Undersea Hyperb Med 2006;
33:125-33. [PMID:
16716063]
[Citation(s) in RCA: 0] [Impact Index Per Article: 0] [Reference Citation Analysis] [Abstract] [MESH Headings] [Journal Information] [Subscribe] [Scholar Register] [Indexed: 05/09/2023]
Abstract
A growing number of individuals with insulin-requiring diabetes mellitus (IRDM) dive, but data on plasma glucose (PG) response to diving are limited, particularly for adolescents. We report on seven 16-17 year old novice divers with IRDM participating in a tropical diving camp who had recent at least moderate PG control (HbA1c 7.3 +/- 1.1%) (mean +/- SD).

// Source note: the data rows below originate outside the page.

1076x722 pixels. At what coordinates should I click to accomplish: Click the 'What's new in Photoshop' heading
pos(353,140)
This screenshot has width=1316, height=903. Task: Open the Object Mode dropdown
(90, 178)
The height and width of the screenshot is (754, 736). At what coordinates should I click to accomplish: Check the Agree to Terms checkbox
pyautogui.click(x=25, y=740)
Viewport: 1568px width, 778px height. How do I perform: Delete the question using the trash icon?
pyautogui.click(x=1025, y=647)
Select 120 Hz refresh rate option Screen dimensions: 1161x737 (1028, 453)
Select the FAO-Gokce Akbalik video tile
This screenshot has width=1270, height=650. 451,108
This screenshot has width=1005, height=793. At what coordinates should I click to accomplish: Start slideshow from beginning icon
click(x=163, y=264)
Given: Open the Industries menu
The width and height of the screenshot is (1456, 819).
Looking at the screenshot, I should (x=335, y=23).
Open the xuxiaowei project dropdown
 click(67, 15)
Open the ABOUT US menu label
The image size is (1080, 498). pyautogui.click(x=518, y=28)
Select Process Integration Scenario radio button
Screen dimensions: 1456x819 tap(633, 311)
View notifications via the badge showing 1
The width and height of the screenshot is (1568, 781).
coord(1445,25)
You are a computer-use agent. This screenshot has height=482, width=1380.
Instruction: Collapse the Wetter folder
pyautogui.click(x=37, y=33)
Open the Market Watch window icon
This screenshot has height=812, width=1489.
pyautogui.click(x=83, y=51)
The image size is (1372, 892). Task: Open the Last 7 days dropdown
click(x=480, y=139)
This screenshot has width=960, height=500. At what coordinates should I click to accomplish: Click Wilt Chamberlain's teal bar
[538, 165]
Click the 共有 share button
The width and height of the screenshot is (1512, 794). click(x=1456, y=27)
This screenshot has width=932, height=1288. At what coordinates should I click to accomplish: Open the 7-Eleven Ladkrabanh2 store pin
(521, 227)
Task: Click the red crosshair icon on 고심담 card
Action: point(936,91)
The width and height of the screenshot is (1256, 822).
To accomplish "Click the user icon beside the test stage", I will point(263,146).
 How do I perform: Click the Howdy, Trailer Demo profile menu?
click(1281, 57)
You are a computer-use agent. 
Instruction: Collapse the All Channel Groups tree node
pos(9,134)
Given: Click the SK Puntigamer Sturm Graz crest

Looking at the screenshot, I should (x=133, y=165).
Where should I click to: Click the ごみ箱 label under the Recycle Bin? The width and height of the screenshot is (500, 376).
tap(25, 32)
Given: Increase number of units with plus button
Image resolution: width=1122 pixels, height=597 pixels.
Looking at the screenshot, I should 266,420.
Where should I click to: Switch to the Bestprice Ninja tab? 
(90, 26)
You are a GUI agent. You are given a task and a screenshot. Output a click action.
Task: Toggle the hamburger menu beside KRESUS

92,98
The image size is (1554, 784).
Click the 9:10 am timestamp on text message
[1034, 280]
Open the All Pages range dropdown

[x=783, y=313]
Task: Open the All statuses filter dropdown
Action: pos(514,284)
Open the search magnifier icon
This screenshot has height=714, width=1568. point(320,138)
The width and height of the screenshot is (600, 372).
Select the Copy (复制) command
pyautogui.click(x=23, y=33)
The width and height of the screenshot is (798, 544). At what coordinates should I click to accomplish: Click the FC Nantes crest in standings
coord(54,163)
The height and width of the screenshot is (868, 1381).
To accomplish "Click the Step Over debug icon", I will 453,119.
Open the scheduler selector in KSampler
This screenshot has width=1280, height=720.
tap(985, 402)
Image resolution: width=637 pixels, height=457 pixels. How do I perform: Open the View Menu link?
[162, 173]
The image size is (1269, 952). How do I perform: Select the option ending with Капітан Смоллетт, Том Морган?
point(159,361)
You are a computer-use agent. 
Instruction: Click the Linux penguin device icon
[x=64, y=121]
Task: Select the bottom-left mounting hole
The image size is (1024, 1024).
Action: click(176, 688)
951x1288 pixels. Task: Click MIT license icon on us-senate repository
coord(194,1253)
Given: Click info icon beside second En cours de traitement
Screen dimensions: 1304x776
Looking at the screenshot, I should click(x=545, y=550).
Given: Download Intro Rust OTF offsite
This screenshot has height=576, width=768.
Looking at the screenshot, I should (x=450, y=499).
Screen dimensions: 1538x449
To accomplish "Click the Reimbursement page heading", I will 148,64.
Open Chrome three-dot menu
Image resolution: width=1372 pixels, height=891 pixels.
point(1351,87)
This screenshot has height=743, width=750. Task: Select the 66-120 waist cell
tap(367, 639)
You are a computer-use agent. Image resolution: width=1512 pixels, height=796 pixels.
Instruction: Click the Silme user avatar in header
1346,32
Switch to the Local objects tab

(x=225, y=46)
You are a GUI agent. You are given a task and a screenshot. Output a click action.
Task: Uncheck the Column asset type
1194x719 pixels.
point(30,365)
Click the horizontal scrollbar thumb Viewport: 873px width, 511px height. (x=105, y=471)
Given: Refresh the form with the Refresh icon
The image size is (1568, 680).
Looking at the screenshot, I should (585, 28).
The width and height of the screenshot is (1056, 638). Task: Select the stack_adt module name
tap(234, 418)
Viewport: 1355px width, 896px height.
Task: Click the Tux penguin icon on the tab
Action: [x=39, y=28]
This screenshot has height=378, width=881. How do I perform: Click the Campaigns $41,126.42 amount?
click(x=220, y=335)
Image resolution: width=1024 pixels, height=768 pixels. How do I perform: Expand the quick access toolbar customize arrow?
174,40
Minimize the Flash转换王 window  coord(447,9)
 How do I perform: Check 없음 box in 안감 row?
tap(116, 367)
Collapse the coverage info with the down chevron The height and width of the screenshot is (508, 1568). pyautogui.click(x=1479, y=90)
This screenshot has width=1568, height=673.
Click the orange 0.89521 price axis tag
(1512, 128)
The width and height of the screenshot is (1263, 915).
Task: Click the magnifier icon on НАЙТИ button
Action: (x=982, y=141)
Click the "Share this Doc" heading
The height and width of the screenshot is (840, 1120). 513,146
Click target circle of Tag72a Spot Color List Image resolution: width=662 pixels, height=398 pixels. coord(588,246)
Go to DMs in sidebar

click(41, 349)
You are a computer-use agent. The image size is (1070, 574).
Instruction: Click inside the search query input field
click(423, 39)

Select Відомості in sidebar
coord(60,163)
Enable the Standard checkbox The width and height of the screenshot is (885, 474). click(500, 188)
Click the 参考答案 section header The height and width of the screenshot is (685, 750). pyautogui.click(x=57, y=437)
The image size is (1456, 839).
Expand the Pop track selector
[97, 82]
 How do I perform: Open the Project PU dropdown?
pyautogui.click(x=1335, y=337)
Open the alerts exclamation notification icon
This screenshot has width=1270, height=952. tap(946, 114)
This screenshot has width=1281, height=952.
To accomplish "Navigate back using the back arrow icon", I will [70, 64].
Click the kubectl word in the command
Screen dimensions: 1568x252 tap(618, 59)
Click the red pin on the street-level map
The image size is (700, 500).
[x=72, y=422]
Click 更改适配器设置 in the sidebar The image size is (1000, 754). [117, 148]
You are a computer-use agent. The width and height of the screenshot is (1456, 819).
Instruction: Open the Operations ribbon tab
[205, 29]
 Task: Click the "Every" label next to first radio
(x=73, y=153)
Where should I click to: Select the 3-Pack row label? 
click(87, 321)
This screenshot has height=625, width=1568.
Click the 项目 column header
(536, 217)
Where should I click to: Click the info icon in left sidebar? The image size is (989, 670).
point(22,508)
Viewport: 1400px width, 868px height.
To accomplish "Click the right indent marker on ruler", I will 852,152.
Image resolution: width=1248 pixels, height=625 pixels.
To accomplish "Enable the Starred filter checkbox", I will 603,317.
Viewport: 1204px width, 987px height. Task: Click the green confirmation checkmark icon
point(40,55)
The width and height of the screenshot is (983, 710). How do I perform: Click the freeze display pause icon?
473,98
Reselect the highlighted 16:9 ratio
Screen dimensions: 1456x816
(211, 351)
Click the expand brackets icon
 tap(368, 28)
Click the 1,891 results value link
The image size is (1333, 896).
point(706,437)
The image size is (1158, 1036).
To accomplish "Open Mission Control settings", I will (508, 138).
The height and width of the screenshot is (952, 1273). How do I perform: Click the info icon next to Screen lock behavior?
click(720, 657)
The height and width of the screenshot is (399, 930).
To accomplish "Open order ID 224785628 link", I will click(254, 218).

PG was measured at 60, 30 and 10 min pre-dive and immediately following 42 dives. Maximum depth (17 +/- 6 msw) and total underwater times (44 +/- 14 min) were not extreme. Pre-dive PG exceeded 16.7 mmol x L(-1) (300 mg x dL(-1)) in 22% of dives. Males had significantly higher pre-dive levels (15.4 +/- 5.6 mmol x L(-1) [277 +/- 100 mg x dL(-1)] vs. 12.8 +/- 2.9 mmol x L(-1) [230 +/- 52 mg x dL(-1)], respectively) and greater pre-post-dive changes (-4.3 +/- 4.4 mmol x L(-1) [-78 +/- 79 mg x dL(-1)] vs. -0.5 +/- 4.3 mmol x L(-1) [-9 +/- 77 mg x dL(-1)], respectively). Post-dive PG was < 4.4 mmol x L(-1) [< 80 mg x dL(-1)] in two dives by two different males (3.4 and 3.9 mmol x L(-1) [61 and 70 mg x dL(-1)]). No symptoms or complications of hypoglycemia were reported. These data show that in a closely monitored situation, and with benign diving conditions, some diabetic adolescents with good control and no secondary complications may be able to dive safely. The impact of purposeful elevation of PG to protect against hypoglycemia during diving remains to be determined.